- **Directive**
Render the lines below as a Markdown table with two columns, Row and Line, numbering each row and omitting blank lines.

··· Provided records

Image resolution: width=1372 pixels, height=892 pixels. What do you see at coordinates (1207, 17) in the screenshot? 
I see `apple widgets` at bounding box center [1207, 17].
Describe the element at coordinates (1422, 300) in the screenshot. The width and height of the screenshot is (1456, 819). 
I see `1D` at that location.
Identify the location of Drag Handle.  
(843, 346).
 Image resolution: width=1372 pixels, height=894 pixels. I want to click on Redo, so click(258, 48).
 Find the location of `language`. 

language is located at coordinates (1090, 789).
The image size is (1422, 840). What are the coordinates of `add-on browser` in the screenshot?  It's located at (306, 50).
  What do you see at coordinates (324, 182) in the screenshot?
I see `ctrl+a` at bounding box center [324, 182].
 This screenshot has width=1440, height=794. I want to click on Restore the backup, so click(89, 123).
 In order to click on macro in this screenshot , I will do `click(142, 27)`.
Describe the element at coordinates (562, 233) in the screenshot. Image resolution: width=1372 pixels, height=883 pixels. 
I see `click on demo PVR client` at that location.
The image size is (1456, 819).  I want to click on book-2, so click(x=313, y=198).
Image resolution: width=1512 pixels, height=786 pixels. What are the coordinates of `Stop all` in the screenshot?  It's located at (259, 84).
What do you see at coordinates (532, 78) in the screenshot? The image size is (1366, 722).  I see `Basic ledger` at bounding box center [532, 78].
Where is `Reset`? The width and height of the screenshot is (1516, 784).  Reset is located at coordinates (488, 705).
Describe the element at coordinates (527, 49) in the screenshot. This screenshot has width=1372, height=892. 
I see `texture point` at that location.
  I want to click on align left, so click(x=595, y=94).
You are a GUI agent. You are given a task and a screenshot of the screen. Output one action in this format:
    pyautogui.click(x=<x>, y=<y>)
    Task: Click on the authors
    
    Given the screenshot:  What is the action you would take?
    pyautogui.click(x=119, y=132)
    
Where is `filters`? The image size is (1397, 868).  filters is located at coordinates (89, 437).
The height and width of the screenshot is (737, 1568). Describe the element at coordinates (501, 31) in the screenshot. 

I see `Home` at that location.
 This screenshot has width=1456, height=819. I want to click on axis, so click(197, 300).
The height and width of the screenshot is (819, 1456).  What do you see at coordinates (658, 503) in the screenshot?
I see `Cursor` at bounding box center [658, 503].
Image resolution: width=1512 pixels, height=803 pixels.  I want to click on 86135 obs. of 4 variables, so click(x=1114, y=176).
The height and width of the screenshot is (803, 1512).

······

- **Answer for this exercise**
| Row | Line |
|---|---|
| 1 | Image resolution: width=1372 pixels, height=892 pixels. What do you see at coordinates (1207, 17) in the screenshot?  |
| 2 | I see `apple widgets` at bounding box center [1207, 17]. |
| 3 | Describe the element at coordinates (1422, 300) in the screenshot. The width and height of the screenshot is (1456, 819).  |
| 4 | I see `1D` at that location. |
| 5 | Identify the location of Drag Handle.   |
| 6 | (843, 346). |
| 7 |  Image resolution: width=1372 pixels, height=894 pixels. I want to click on Redo, so click(258, 48). |
| 8 |  Find the location of `language`.  |
| 9 | language is located at coordinates (1090, 789). |
| 10 | The image size is (1422, 840). What are the coordinates of `add-on browser` in the screenshot?  It's located at (306, 50). |
| 11 |   What do you see at coordinates (324, 182) in the screenshot? |
| 12 | I see `ctrl+a` at bounding box center [324, 182]. |
| 13 |  This screenshot has width=1440, height=794. I want to click on Restore the backup, so click(89, 123). |
| 14 |  In order to click on macro in this screenshot , I will do `click(142, 27)`. |
| 15 | Describe the element at coordinates (562, 233) in the screenshot. Image resolution: width=1372 pixels, height=883 pixels.  |
| 16 | I see `click on demo PVR client` at that location. |
| 17 | The image size is (1456, 819).  I want to click on book-2, so click(x=313, y=198). |
| 18 | Image resolution: width=1512 pixels, height=786 pixels. What are the coordinates of `Stop all` in the screenshot?  It's located at (259, 84). |
| 19 | What do you see at coordinates (532, 78) in the screenshot? The image size is (1366, 722).  I see `Basic ledger` at bounding box center [532, 78]. |
| 20 | Where is `Reset`? The width and height of the screenshot is (1516, 784).  Reset is located at coordinates (488, 705). |
| 21 | Describe the element at coordinates (527, 49) in the screenshot. This screenshot has width=1372, height=892.  |
| 22 | I see `texture point` at that location. |
| 23 |   I want to click on align left, so click(x=595, y=94). |
| 24 | You are a GUI agent. You are given a task and a screenshot of the screen. Output one action in this format: |
| 25 |     pyautogui.click(x=<x>, y=<y>) |
| 26 |     Task: Click on the authors |
| 27 |     Given the screenshot:  What is the action you would take? |
| 28 |     pyautogui.click(x=119, y=132) |
| 29 | Where is `filters`? The image size is (1397, 868).  filters is located at coordinates (89, 437). |
| 30 | The height and width of the screenshot is (737, 1568). Describe the element at coordinates (501, 31) in the screenshot.  |
| 31 | I see `Home` at that location. |
| 32 |  This screenshot has width=1456, height=819. I want to click on axis, so click(197, 300). |
| 33 | The height and width of the screenshot is (819, 1456).  What do you see at coordinates (658, 503) in the screenshot? |
| 34 | I see `Cursor` at bounding box center [658, 503]. |
| 35 | Image resolution: width=1512 pixels, height=803 pixels.  I want to click on 86135 obs. of 4 variables, so click(x=1114, y=176). |
| 36 | The height and width of the screenshot is (803, 1512). |